# TASK DIRECTIONS
Arrange every line of the listing below into a numbered list, and leave out any blank lines.

# DATASET EXTRACT
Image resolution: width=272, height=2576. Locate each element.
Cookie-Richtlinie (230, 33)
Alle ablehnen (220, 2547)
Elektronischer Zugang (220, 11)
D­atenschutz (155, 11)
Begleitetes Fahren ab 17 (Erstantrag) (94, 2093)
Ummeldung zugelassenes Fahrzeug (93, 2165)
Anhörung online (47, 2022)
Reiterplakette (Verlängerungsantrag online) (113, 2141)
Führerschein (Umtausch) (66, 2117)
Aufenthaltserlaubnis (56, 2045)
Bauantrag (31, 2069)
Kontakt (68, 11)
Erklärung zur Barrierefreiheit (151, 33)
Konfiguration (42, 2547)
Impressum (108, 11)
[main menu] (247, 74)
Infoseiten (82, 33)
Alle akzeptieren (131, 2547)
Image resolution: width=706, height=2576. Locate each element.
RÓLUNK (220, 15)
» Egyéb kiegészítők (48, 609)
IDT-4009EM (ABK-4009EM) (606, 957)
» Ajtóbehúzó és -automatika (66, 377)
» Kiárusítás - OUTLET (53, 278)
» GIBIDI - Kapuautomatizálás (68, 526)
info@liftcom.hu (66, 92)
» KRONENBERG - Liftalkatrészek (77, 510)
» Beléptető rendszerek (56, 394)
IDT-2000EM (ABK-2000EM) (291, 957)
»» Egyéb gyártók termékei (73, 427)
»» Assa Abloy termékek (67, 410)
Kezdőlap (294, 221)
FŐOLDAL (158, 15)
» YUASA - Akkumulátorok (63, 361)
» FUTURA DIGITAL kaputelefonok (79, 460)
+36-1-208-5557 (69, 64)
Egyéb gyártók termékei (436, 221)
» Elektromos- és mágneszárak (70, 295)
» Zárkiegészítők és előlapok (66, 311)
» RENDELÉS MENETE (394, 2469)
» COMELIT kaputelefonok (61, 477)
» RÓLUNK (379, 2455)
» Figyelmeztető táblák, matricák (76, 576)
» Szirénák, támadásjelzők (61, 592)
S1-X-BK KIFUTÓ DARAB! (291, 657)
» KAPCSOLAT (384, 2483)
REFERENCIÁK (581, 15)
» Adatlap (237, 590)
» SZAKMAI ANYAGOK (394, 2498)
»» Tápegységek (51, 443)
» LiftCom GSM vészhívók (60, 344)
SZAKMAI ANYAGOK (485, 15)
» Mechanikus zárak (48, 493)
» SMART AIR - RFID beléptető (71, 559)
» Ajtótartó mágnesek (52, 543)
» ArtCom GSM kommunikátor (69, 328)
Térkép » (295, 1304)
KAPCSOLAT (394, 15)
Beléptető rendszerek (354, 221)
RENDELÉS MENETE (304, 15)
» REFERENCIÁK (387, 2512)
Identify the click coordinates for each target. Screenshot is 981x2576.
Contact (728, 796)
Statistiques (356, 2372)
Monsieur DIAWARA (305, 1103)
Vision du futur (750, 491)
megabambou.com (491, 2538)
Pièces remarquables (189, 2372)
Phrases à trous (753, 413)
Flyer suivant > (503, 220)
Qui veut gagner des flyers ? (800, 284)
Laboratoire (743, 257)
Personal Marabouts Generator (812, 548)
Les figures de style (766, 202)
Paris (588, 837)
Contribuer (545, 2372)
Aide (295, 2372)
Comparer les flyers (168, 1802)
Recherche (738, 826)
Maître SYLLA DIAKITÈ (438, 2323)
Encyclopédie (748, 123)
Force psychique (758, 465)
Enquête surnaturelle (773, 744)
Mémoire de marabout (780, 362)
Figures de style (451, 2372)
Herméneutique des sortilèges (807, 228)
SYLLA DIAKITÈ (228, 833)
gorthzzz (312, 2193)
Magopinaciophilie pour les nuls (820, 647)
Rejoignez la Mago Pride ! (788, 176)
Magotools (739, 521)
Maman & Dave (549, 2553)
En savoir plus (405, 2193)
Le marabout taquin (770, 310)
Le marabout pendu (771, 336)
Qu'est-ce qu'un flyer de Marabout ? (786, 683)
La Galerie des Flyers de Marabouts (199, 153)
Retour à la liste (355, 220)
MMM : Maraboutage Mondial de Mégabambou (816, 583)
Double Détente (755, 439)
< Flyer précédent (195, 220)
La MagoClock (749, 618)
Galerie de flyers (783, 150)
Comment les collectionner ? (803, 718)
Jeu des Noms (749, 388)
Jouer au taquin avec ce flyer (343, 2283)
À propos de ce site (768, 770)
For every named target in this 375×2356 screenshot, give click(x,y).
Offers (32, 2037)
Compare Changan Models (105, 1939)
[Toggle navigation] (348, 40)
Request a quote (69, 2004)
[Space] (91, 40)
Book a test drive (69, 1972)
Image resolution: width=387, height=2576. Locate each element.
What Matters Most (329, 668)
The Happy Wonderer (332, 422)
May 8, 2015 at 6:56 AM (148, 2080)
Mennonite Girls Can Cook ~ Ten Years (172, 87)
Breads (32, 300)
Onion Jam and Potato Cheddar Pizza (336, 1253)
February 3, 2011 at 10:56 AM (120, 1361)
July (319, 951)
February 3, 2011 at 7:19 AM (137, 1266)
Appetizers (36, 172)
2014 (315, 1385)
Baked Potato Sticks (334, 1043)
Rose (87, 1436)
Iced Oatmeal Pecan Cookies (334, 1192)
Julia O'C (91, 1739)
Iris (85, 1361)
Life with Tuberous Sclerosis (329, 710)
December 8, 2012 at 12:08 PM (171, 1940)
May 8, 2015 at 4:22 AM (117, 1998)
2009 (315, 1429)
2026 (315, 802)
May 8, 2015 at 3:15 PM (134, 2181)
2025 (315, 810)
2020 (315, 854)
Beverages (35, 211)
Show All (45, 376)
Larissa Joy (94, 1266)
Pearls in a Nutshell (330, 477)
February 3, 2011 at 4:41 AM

# THE ANSWER
1. Image resolution: width=272, height=2576. Locate each element.
2. Cookie-Richtlinie (230, 33)
3. Alle ablehnen (220, 2547)
4. Elektronischer Zugang (220, 11)
5. D­atenschutz (155, 11)
6. Begleitetes Fahren ab 17 (Erstantrag) (94, 2093)
7. Ummeldung zugelassenes Fahrzeug (93, 2165)
8. Anhörung online (47, 2022)
9. Reiterplakette (Verlängerungsantrag online) (113, 2141)
10. Führerschein (Umtausch) (66, 2117)
11. Aufenthaltserlaubnis (56, 2045)
12. Bauantrag (31, 2069)
13. Kontakt (68, 11)
14. Erklärung zur Barrierefreiheit (151, 33)
15. Konfiguration (42, 2547)
16. Impressum (108, 11)
17. [main menu] (247, 74)
18. Infoseiten (82, 33)
19. Alle akzeptieren (131, 2547)
20. Image resolution: width=706, height=2576. Locate each element.
21. RÓLUNK (220, 15)
22. » Egyéb kiegészítők (48, 609)
23. IDT-4009EM (ABK-4009EM) (606, 957)
24. » Ajtóbehúzó és -automatika (66, 377)
25. » Kiárusítás - OUTLET (53, 278)
26. » GIBIDI - Kapuautomatizálás (68, 526)
27. info@liftcom.hu (66, 92)
28. » KRONENBERG - Liftalkatrészek (77, 510)
29. » Beléptető rendszerek (56, 394)
30. IDT-2000EM (ABK-2000EM) (291, 957)
31. »» Egyéb gyártók termékei (73, 427)
32. »» Assa Abloy termékek (67, 410)
33. Kezdőlap (294, 221)
34. FŐOLDAL (158, 15)
35. » YUASA - Akkumulátorok (63, 361)
36. » FUTURA DIGITAL kaputelefonok (79, 460)
37. +36-1-208-5557 (69, 64)
38. Egyéb gyártók termékei (436, 221)
39. » Elektromos- és mágneszárak (70, 295)
40. » Zárkiegészítők és előlapok (66, 311)
41. » RENDELÉS MENETE (394, 2469)
42. » COMELIT kaputelefonok (61, 477)
43. » RÓLUNK (379, 2455)
44. » Figyelmeztető táblák, matricák (76, 576)
45. » Szirénák, támadásjelzők (61, 592)
46. S1-X-BK KIFUTÓ DARAB! (291, 657)
47. » KAPCSOLAT (384, 2483)
48. REFERENCIÁK (581, 15)
49. » Adatlap (237, 590)
50. » SZAKMAI ANYAGOK (394, 2498)
51. »» Tápegységek (51, 443)
52. » LiftCom GSM vészhívók (60, 344)
53. SZAKMAI ANYAGOK (485, 15)
54. » Mechanikus zárak (48, 493)
55. » SMART AIR - RFID beléptető (71, 559)
56. » Ajtótartó mágnesek (52, 543)
57. » ArtCom GSM kommunikátor (69, 328)
58. Térkép » (295, 1304)
59. KAPCSOLAT (394, 15)
60. Beléptető rendszerek (354, 221)
61. RENDELÉS MENETE (304, 15)
62. » REFERENCIÁK (387, 2512)
63. Identify the click coordinates for each target. Screenshot is 981x2576.
64. Contact (728, 796)
65. Statistiques (356, 2372)
66. Monsieur DIAWARA (305, 1103)
67. Vision du futur (750, 491)
68. megabambou.com (491, 2538)
69. Pièces remarquables (189, 2372)
70. Phrases à trous (753, 413)
71. Flyer suivant > (503, 220)
72. Qui veut gagner des flyers ? (800, 284)
73. Laboratoire (743, 257)
74. Personal Marabouts Generator (812, 548)
75. Les figures de style (766, 202)
76. Paris (588, 837)
77. Contribuer (545, 2372)
78. Aide (295, 2372)
79. Comparer les flyers (168, 1802)
80. Recherche (738, 826)
81. Maître SYLLA DIAKITÈ (438, 2323)
82. Encyclopédie (748, 123)
83. Force psychique (758, 465)
84. Enquête surnaturelle (773, 744)
85. Mémoire de marabout (780, 362)
86. Figures de style (451, 2372)
87. Herméneutique des sortilèges (807, 228)
88. SYLLA DIAKITÈ (228, 833)
89. gorthzzz (312, 2193)
90. Magopinaciophilie pour les nuls (820, 647)
91. Rejoignez la Mago Pride ! (788, 176)
92. Magotools (739, 521)
93. Maman & Dave (549, 2553)
94. En savoir plus (405, 2193)
95. Le marabout taquin (770, 310)
96. Le marabout pendu (771, 336)
97. Qu'est-ce qu'un flyer de Marabout ? (786, 683)
98. La Galerie des Flyers de Marabouts (199, 153)
99. Retour à la liste (355, 220)
100. MMM : Maraboutage Mondial de Mégabambou (816, 583)
101. Double Détente (755, 439)
102. < Flyer précédent (195, 220)
103. La MagoClock (749, 618)
104. Galerie de flyers (783, 150)
105. Comment les collectionner ? (803, 718)
106. Jeu des Noms (749, 388)
107. Jouer au taquin avec ce flyer (343, 2283)
108. À propos de ce site (768, 770)
109. For every named target in this 375×2356 screenshot, give click(x,y).
110. Offers (32, 2037)
111. Compare Changan Models (105, 1939)
112. [Toggle navigation] (348, 40)
113. Request a quote (69, 2004)
114. [Space] (91, 40)
115. Book a test drive (69, 1972)
116. Image resolution: width=387, height=2576. Locate each element.
117. What Matters Most (329, 668)
118. The Happy Wonderer (332, 422)
119. May 8, 2015 at 6:56 AM (148, 2080)
120. Mennonite Girls Can Cook ~ Ten Years (172, 87)
121. Breads (32, 300)
122. Onion Jam and Potato Cheddar Pizza (336, 1253)
123. February 3, 2011 at 10:56 AM (120, 1361)
124. July (319, 951)
125. February 3, 2011 at 7:19 AM (137, 1266)
126. Appetizers (36, 172)
127. 2014 (315, 1385)
128. Baked Potato Sticks (334, 1043)
129. Rose (87, 1436)
130. Iced Oatmeal Pecan Cookies (334, 1192)
131. Julia O'C (91, 1739)
132. Iris (85, 1361)
133. Life with Tuberous Sclerosis (329, 710)
134. December 8, 2012 at 12:08 PM (171, 1940)
135. May 8, 2015 at 4:22 AM (117, 1998)
136. 2009 (315, 1429)
137. 2026 (315, 802)
138. May 8, 2015 at 3:15 PM (134, 2181)
139. 2025 (315, 810)
140. 2020 (315, 854)
141. Beverages (35, 211)
142. Show All (45, 376)
143. Larissa Joy (94, 1266)
144. Pearls in a Nutshell (330, 477)
145. February 3, 2011 at 4:41 AM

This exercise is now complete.